Highly trained medical staff – doctors and mental health nurses – are unable to monitor the deaf patient’s state-of-mind and symptomatology in the way that they do with other inpatients. For example, they are unable to ask questions or intervene if the deaf patient becomes distressed or agitated; they may be able to observe that a patient may be hallucinating and/or talking through Auslan to an entity not present, but they have no access to the content of the communication; most of the time, they cannot even form a very basic relationship that allows the deaf patient to begin to feel a level of trust that potentially allows them to actively participate in their own recovery.

From the deaf person’s perspective, they are an inpatient on a ward where no one knows their language or their culture – not just staff, but also the other patients. Ward activities often require the capacity to hear in order to engage; for example, relaxation groups where the group leader talks the group through various techniques. Expectations and “rules” are often quite different to when one is not in hospital and these can be difficult to negotiate and understand.

There are many more examples from both perspectives, but the simplest way to convey just how profound the isolation is would be to return to the notion of how frequently an Auslan user may have an interpreter available. To put it starkly, of the possible 168 hours in a given week, best case scenario finds a deaf inpatient with seven hours of communication access and in a worst case scenario, a mere two hours.

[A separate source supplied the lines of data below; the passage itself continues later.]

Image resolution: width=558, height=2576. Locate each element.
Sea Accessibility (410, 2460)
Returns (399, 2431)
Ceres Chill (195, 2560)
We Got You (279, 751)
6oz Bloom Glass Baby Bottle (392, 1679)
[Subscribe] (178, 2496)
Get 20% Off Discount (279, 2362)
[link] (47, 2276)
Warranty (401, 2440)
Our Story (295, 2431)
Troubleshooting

Interpreters and Mental Health

For deaf people who use Auslan as their primary language, the use of suitably qualified Auslan-English interpreters is essential. The mental health field is complex and it is important, especially if a deaf person is very unwell, to ensure that you are working with an interpreter who has appropriate experience and NAATI credential. This means engaging an interpreter who is minimally credentialed as a Certified Interpreter and when possible, you should be seeking to engage a Certified Specialist Interpreter (Medical).

A part of why this is so important is because providing mental health services through any language interpreter is less than ideal. As a mental health professional, you have highly specialised skills that allow you to assess and work with your clients/patients. An important part of your work is the relationship that you establish with your client/patient.

When the work of the therapeutic relationship occurs through a third party (i.e. an interpreter) certain aspects of the work can become more complex and complicated. If the interpreter is inadequately skilled, this can further complicate and confound the therapeutic relationship, thus impacting on the effectiveness of treatment.

Where appropriate, we would recommend that you refer clients/patients who use Auslan to a mental health practitioner fluent in Auslan.